I am, sadly, one of those people who hear the name Columbia and when not thinking of the space shuttle, think of a South American country ruled by drug cartels. I think of a country where large-scale drug wars between gangs erupt into urban violence on the scale of modern-day Syria. I guess that comes from being a child of the 80s and seeing the video on the news each night of a country in chaos.
The modern Columbia is doing a lot to reshape its image. We found tour company Butterfield and Robinson doing its best to help. The well-established tour company considers Columbia one of its Places on the Verge. The Places on the Verge program criteria includes any region facing environmental or cultural change, if not necessarily risks, and seeks to bring people face-to-face with the complex challenges facing cultures across the globe.
We at No Kids often talk of getting an authentic experience while traveling, and that is what Butterfield and Robinson is hoping to accomplish by showing you a country in the process of renewal. Their eight-day guided tours give you an up-close look at the country, the challenges it faces, its progress toward becoming an example of environmental sustainability (much like northern neighbor Costa Rica) and the roots of their problems. In a 2014 interview co-founder George Butterfield said:
“I just think there are a lot of travelers out there who, like me, are increasingly interested in learning more about the world around them—about really connecting with it and educating themselves so that they can actually effect change.”

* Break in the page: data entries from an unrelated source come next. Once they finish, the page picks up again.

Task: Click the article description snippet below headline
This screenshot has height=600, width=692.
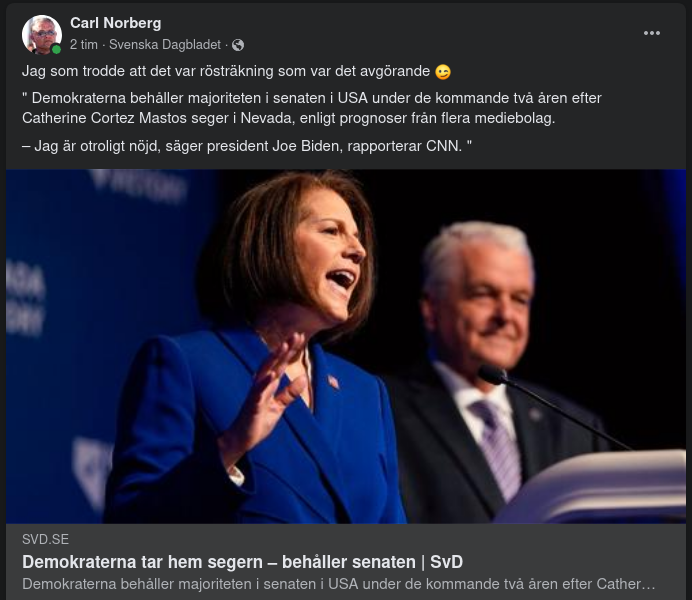Action: tap(338, 583)
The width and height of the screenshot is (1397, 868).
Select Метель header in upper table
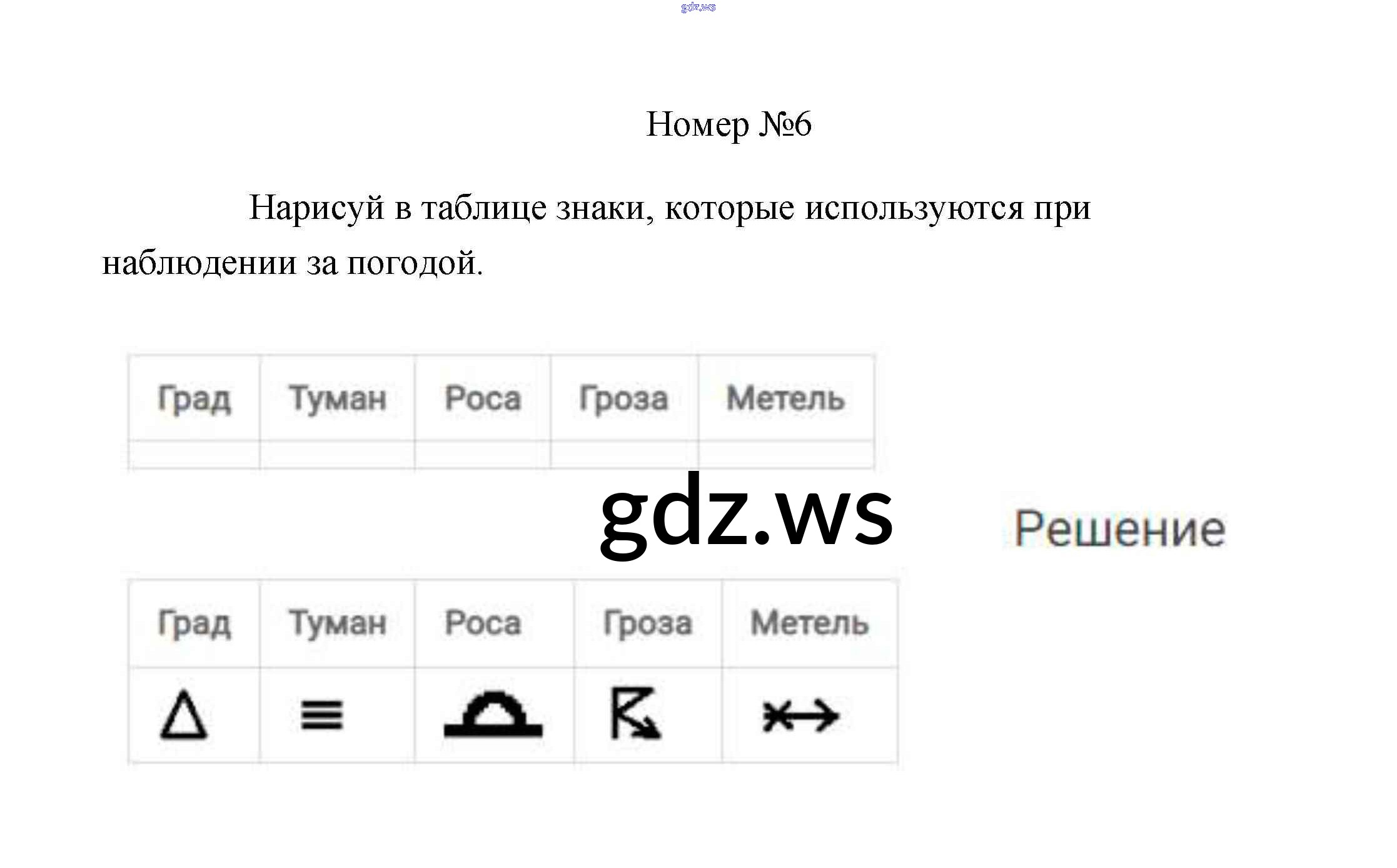(785, 399)
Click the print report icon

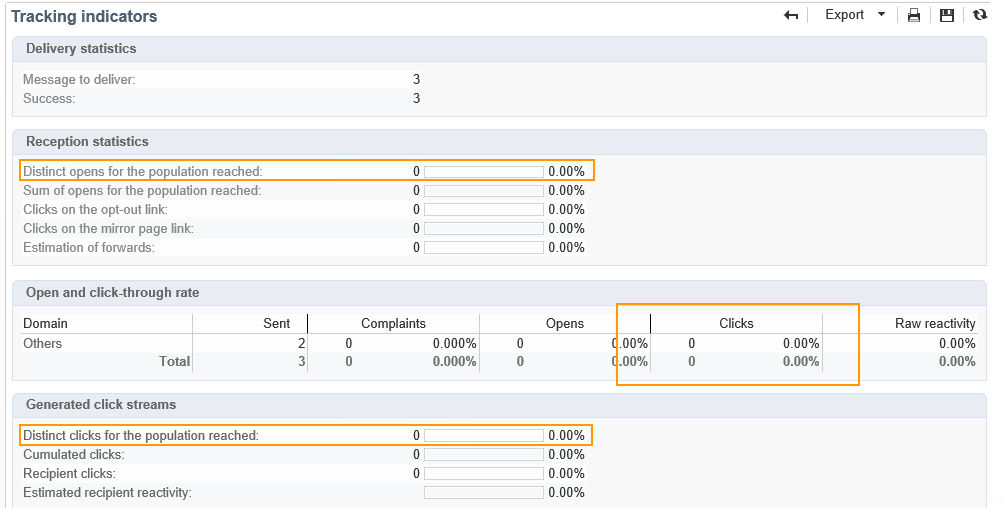(x=913, y=15)
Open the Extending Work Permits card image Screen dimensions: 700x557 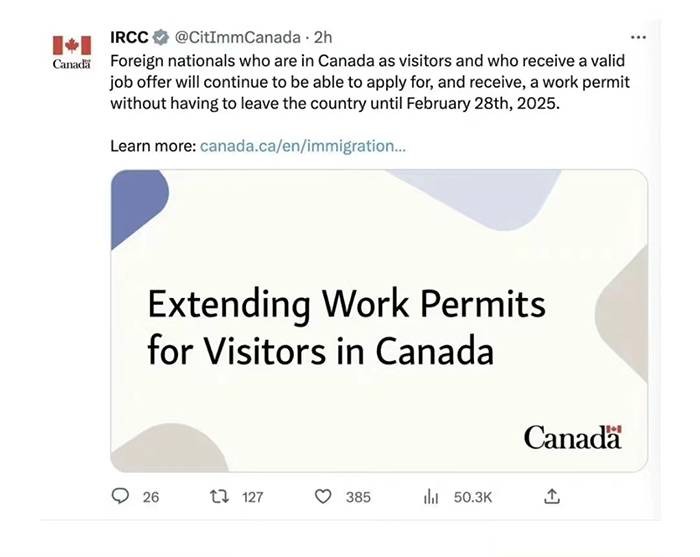point(379,320)
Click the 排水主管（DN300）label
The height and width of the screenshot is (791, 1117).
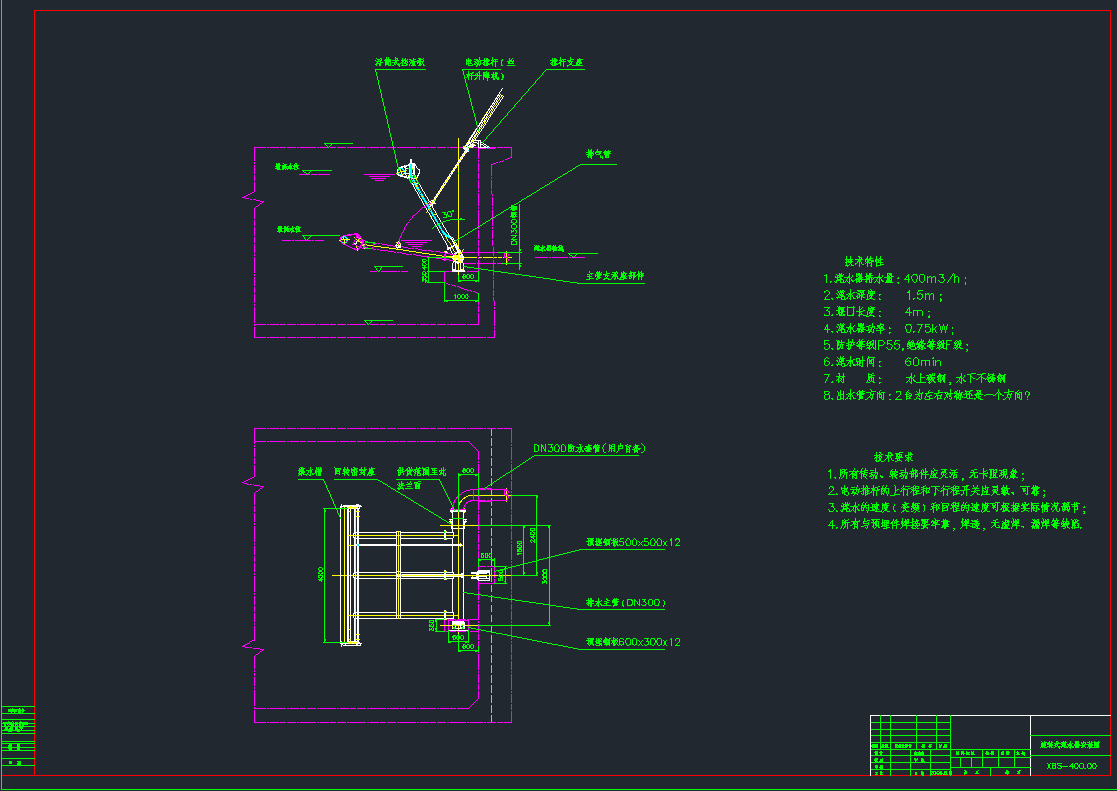(625, 602)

You start off your trip in Bogotá and end in Cartagena, stopping along the way to examine the coffee triangle’s economic and environmental impact. The Pereira region is a UNESCO World Heritage Site for its success producing some of the best coffee in the world. You will get a chance to feel like you’re back in the Jurassic period as you hike through an old-growth forest with massive ferns in the Nevados National Park (as long as the nearby volcano isn’t active) and drive the other amazing parks of the tropical country. The region is also home to Medellin, once one of the most dangerous places in the world, and now a place to see the urban revitalization sweeping through the country.
The U.S. Department of State’s travel warning for Columbia remains in place, but the stops on this tour are considered “improved” by the government.

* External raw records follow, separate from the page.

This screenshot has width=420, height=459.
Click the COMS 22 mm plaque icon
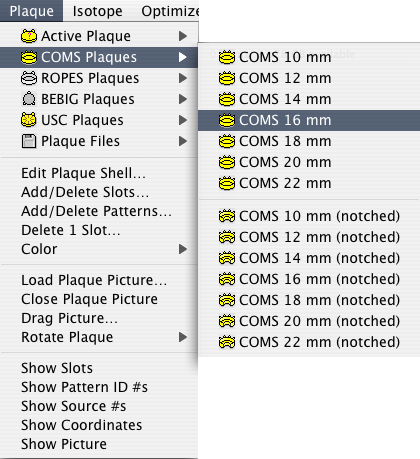point(227,183)
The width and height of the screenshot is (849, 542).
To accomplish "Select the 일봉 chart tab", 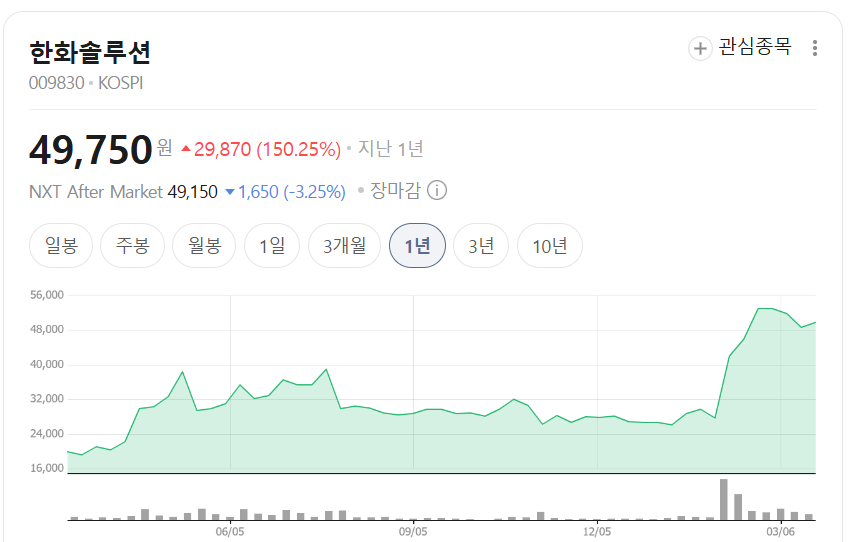I will 61,246.
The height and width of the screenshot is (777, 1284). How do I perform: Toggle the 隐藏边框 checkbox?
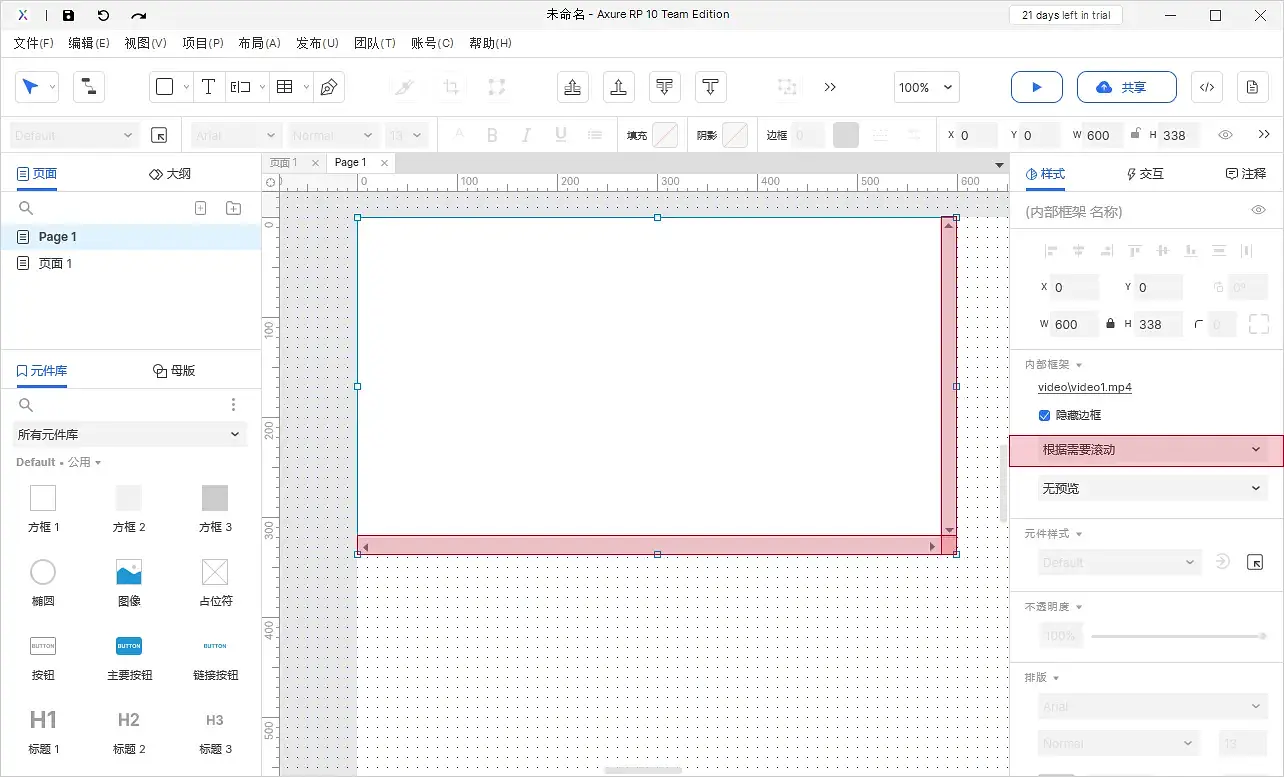[1044, 415]
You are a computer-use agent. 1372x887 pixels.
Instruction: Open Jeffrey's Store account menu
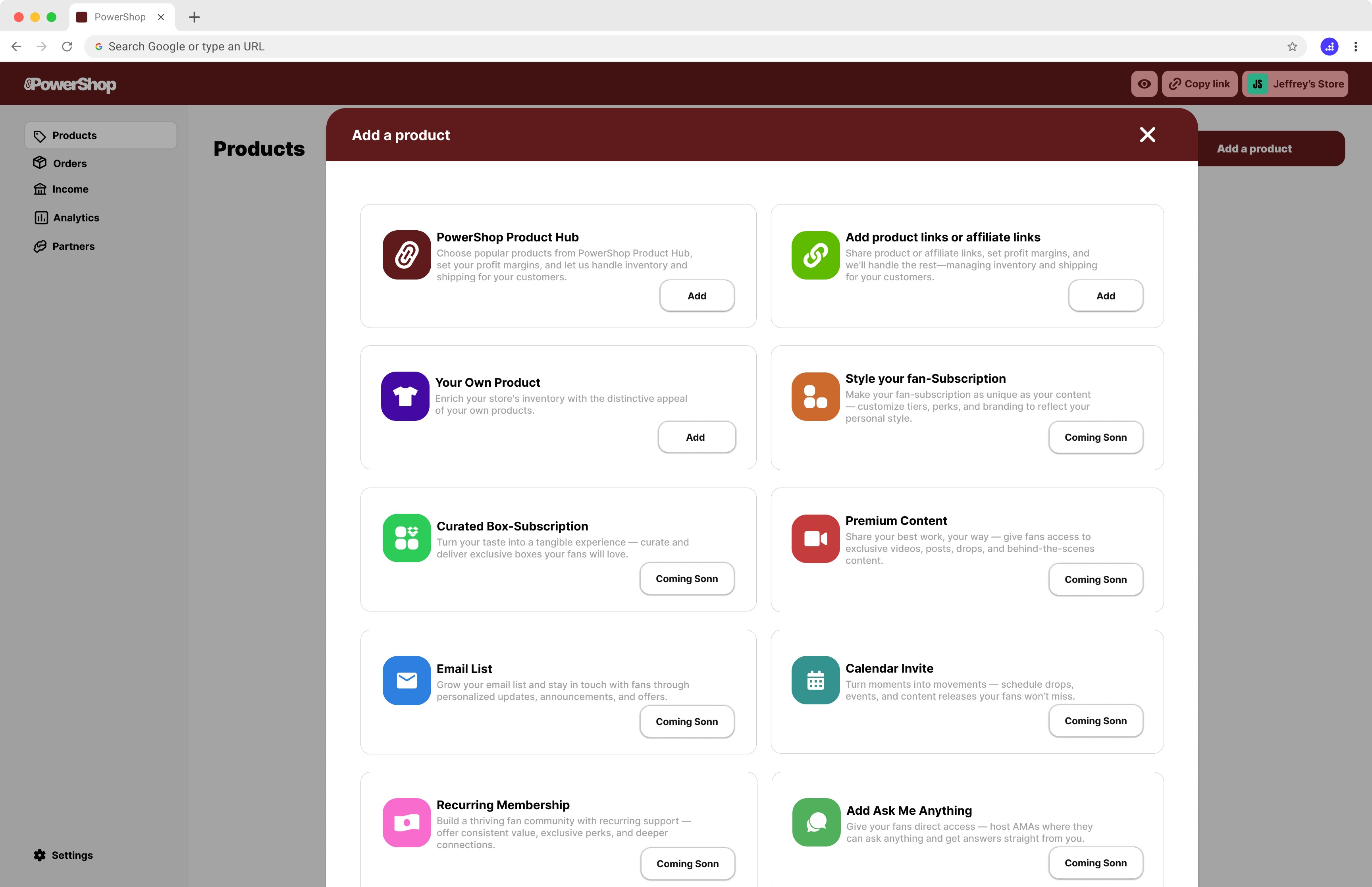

The Department of State has issued this Travel Warning to inform U.S. citizens about the security situation in Colombia. Tens of thousands of U.S. citizens safely visit Colombia each year for tourism, business, university studies, and volunteer work. Security in Colombia has improved significantly in recent years, including in tourist and business travel destinations such as Bogota, Cartagena, Barranquilla, Medellin, and Cali. However, violence linked to narco-trafficking continues to affect some rural and urban areas.
The image of the modern Columbia is one of modern buildings, bike lanes (still lacking in many major U.S. cities) and a reported restaurant scene that can rival some of New York’s best.
The trip is meant to be an active one and you will get your exercise as many of the segments are done by bike. But each night you’ll get your rest in well-appointed luxury hotel rooms. The trip runs around $6,995 per person if you’re traveling with a companion, add $700 if you’re on your own. I think this trip is a perfect example of getting to know a country beyond its reputation.